= Martin Savage (actor) =

English actor

Martin Savage is an English film, stage and television actor.

He appeared in both series of Ricky Gervais and Stephen Merchant's television series Extras as camp scriptwriter Damon Beesley and in The Thick of It television series specials as Nick Hanway. Savage's film credits include a major role as a Victorian actor in Gilbert and Sullivan operettas, George Grossmith, in the Mike Leigh film Topsy-Turvy (1999). He has also appeared in Leigh's films All or Nothing (2002), Another Year (2010), Mr. Turner (2014) and Peterloo (2018). Other major film appearances include V for Vendetta (2006), Rush (2013), and as Warden Hodges in Dad's Army (2016). He appeared in a small cameo as the performer Dan Leno in a BBC drama about music hall star Marie Lloyd and in the final Masterpiece Mystery Foyle's War.
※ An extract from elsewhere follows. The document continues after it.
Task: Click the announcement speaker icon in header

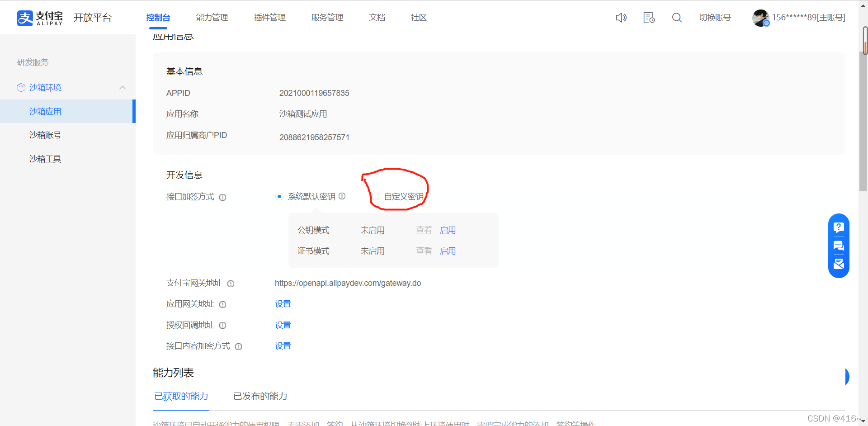Action: (621, 18)
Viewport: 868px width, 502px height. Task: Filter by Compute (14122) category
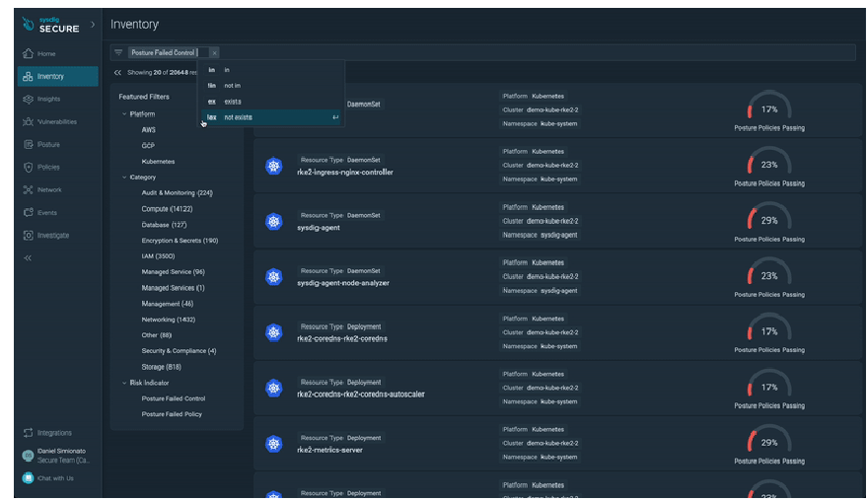[x=166, y=209]
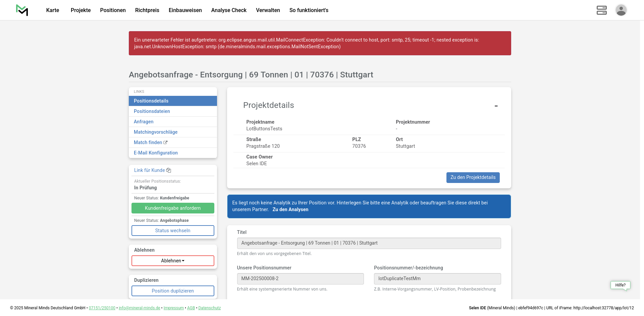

In the United States, he appeared in three episodes of Family Guy from 2006 to 2009.

His theatre credits include For King and Country (2009), A Respectable Wedding at the Young Vic (2007), Rupert Goold's Faustus (2004), an RSC production of A Midsummer Night's Dream (2002), Svejk at the Gate Theatre, London (1999), and Two (1997).

Savage is married to actress Dorothy Atkinson; the couple have one son.